COLUMBUS, Ohio - A long-awaited vote is expected this week on the future of water-quality standards for the Ohio River.

The Ohio River Valley Water Sanitation Commission is reconsidering its role in setting limits on pollution discharges in the river. The agency has been around for nearly 60 years, made up of commissioners from eight states, including Ohio. With the Environmental Protection Agency and states setting their own standards, the argument is that ORSANCO could focus its efforts on monitoring and spill response.

Mary Agularia of Cincinnati, a member of the coordinating committee for the Ohio Poor People's Campaign (A National Call for Revival), said that would result in a patchwork of weaker standards among states.

"There's several pollutants that the eight states do not monitor that the ORSANCO commission does monitor, and those are some of the worst carcinogens," she said. "There's been so much polluting by the industries that we have to have someone to hold them accountable."

Amid federal efforts to weaken clean-water protections, Agularia said this is no time for ORSANCO to shed its duties. The commission is to meet Thursday in Covington, Ky., and could decide on another proposal that would strengthen the standards and ensure they are consistently enforced by states. An initial vote was expected in October, but postponed for further review after a flurry of public comments in opposition.

The Ohio River consistently is ranked as the most polluted in the country, with an estimated 30 million pounds of toxic chemicals illegally dumped into its waters each year. While several chambers of commerce and manufacturing groups support dropping the standards, Agularia noted that there is business opposition, including from the Ohio Craft Brewers Association.

"There's 5 million people that rely on their drinking water from the Ohio River," she said, "and just imagine if you were in business trying to use that water to sell your beer and you can't, because it's become so polluted.

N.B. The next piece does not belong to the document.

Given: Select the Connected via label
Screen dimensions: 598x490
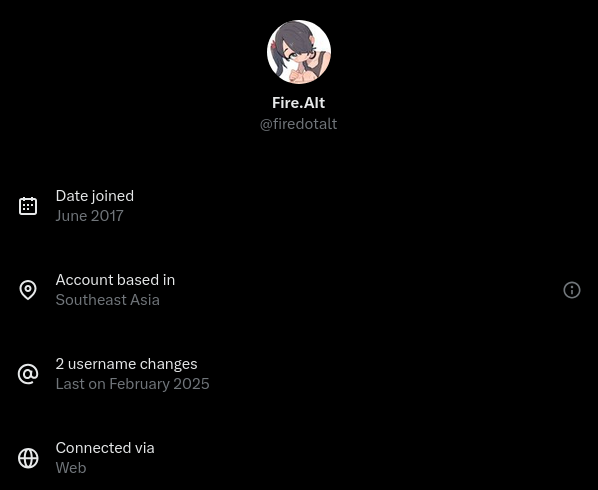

So, this affects everybody."

As vice chair of the Environmental Justice Committee with the Democratic Socialists of America in Cincinnati, Eira Tansey said she believes some of ORSANCO's members aren't acting in the river's best interests.

"Many of them have ties to industry that often put many pollutants into the Ohio River," she said. "So, it seems to me that they are more interested in representing the interests of industry than they are in protecting health and safety for all users of the Ohio River."

More than 7 million Ohioans live within the Ohio River Basin.